Proton and hydrogen atom tunnelling in hydrolytic and redox enzyme catalysis

We discuss a broad theoretical frame for hydrogen transfer in chemical and biological systems. Hydrogen tunnelling, coupling between the tunnel modes and the environment, and fluctuational barrier preparation for hydrogen tunnelling are in focus and given precise analytical forms. Specific rate constants are provided for three limits, i.e., the fully diabatic, the partially adiabatic, and the fully adiabatic limits. These limits are all likely to represent real chemical or biological hydrogen transfer systems. The rate constants are referred particularly to the driving force and temperature dependence of the kinetic isotope effect (KIE). The origin of these correlations is different in the three limits. It is rooted in the tunnel factor and weak excitation of the heavier isotopes in the former two limits, giving a maximum for thermoneutral processes. A new observation is that the adiabatic limit also accords with a KIE maximum for thermoneutral processes but the KIE is here reflected solely in the activation Gibbs free energy differences, in this case rooted in the low-frequency environmental nuclear dynamics.
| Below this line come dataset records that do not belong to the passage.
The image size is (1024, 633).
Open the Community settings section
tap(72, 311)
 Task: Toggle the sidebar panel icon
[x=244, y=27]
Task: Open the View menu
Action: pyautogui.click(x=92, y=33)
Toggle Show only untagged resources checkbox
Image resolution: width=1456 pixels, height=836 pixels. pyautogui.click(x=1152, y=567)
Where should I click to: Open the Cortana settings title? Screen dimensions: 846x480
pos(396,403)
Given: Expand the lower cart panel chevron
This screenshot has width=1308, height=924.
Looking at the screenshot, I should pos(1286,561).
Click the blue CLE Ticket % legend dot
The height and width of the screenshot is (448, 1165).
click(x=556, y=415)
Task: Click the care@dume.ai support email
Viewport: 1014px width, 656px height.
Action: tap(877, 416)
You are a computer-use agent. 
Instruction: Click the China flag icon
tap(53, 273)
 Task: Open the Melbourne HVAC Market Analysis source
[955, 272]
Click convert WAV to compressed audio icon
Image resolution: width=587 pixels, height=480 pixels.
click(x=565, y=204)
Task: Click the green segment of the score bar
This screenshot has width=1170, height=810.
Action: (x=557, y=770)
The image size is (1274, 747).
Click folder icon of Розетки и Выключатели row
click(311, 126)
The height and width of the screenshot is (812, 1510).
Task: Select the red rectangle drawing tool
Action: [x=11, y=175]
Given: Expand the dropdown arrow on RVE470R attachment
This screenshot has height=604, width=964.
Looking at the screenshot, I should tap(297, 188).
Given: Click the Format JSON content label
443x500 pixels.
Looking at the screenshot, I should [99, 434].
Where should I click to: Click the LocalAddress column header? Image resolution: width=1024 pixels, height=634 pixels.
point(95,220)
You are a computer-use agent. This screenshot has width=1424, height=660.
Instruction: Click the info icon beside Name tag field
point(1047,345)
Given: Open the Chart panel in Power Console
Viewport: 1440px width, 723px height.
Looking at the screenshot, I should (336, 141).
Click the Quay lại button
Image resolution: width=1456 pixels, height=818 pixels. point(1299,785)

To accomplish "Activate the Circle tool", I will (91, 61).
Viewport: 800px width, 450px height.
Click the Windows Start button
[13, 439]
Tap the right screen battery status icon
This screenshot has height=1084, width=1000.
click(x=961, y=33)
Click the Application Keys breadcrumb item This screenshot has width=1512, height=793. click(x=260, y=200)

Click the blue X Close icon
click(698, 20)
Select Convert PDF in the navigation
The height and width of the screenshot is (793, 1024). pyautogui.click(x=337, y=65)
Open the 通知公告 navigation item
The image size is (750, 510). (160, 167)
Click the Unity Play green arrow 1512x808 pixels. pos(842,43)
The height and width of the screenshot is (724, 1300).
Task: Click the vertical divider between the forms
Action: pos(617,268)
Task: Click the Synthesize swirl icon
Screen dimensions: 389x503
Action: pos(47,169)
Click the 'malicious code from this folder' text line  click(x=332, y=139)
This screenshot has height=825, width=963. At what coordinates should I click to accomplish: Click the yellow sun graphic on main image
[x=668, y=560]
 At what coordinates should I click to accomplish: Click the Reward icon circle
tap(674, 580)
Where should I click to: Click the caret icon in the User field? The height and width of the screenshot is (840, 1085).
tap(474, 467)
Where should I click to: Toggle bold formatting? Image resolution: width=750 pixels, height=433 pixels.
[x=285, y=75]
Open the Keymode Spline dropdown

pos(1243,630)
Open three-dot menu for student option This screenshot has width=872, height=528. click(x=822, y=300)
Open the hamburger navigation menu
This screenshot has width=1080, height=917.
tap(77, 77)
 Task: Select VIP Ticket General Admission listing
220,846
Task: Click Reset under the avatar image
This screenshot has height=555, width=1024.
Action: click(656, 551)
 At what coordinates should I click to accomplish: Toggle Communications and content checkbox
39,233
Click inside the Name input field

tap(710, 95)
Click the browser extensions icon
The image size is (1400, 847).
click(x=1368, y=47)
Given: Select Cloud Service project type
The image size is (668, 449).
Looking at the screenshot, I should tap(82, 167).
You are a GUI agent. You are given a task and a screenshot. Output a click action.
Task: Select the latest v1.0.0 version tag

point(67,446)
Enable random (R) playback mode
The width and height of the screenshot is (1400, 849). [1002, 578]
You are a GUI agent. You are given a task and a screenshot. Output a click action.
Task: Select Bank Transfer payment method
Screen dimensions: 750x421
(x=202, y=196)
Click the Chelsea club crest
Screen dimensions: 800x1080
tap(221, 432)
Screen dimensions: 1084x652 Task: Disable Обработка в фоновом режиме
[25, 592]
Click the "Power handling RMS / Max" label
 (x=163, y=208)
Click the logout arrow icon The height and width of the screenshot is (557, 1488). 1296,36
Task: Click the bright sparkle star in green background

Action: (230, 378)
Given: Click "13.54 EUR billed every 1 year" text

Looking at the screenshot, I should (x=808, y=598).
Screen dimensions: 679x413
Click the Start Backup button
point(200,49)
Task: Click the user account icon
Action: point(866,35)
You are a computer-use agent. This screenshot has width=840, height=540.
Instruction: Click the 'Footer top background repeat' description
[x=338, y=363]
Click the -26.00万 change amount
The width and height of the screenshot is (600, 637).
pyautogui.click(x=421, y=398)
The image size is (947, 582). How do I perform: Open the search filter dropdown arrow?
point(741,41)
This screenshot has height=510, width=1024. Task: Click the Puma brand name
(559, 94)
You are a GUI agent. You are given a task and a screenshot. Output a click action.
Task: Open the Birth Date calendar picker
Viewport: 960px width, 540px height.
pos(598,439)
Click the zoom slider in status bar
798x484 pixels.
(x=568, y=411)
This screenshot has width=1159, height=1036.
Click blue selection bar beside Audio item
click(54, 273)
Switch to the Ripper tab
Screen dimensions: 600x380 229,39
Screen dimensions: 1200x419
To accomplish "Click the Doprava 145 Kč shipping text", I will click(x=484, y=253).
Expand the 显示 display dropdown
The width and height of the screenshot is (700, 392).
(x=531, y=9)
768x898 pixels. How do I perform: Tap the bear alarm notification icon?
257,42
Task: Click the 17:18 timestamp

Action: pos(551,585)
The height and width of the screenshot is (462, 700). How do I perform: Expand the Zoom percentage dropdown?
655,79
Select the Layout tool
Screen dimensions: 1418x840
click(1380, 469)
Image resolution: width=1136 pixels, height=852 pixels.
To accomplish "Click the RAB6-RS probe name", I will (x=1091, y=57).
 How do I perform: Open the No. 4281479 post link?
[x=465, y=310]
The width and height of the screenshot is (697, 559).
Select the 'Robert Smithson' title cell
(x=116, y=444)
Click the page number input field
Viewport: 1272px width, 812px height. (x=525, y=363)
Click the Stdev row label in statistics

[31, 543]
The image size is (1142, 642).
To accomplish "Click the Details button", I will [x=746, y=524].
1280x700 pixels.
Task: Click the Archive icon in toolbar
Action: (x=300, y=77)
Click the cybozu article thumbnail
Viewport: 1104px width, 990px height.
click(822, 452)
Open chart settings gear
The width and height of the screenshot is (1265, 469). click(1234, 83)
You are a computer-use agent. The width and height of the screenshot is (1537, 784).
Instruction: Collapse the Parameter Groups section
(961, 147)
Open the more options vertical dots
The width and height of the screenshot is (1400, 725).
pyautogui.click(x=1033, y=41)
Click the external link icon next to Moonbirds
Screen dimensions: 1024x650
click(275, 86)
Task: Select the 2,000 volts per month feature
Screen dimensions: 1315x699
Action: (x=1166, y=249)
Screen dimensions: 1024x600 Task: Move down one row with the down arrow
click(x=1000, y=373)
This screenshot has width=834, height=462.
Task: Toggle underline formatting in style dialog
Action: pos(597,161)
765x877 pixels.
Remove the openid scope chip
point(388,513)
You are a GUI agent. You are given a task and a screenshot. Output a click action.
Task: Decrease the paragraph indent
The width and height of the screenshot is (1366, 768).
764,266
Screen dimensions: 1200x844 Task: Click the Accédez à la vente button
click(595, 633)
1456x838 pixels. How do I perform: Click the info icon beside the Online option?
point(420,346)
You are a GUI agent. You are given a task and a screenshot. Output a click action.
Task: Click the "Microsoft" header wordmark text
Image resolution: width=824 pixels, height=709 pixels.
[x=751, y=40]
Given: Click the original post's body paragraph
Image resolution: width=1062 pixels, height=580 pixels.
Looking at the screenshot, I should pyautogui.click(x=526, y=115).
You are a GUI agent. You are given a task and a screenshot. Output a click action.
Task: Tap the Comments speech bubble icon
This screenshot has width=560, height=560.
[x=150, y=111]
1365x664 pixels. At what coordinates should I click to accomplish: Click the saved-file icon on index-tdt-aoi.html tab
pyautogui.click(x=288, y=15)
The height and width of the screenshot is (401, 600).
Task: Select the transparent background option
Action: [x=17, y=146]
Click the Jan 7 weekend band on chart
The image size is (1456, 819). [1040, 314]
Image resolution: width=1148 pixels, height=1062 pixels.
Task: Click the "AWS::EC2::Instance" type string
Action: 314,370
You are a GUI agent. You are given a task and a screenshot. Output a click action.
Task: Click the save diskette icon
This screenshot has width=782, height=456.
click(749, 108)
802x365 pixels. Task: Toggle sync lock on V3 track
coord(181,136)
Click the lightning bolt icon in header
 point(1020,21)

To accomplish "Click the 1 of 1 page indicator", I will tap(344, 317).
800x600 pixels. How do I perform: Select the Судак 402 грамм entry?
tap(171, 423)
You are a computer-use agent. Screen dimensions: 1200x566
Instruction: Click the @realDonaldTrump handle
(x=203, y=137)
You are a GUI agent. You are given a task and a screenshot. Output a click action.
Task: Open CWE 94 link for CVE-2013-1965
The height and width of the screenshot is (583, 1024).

Three systems of biological hydrogen tunnelling, viz. lipoxygenase, yeast alcohol dehydrogenase, and bovine serum amine oxygenase, offer unusual new cases for analysis and have been analysed using the theoretical frames. All the systems show large KIEs and strong indications of hydrogen tunnelling. They also represent different degrees of fluctuational barrier preparation, with lipoxygenase as the most rigid and bovine serum amine oxygenase as the softest system.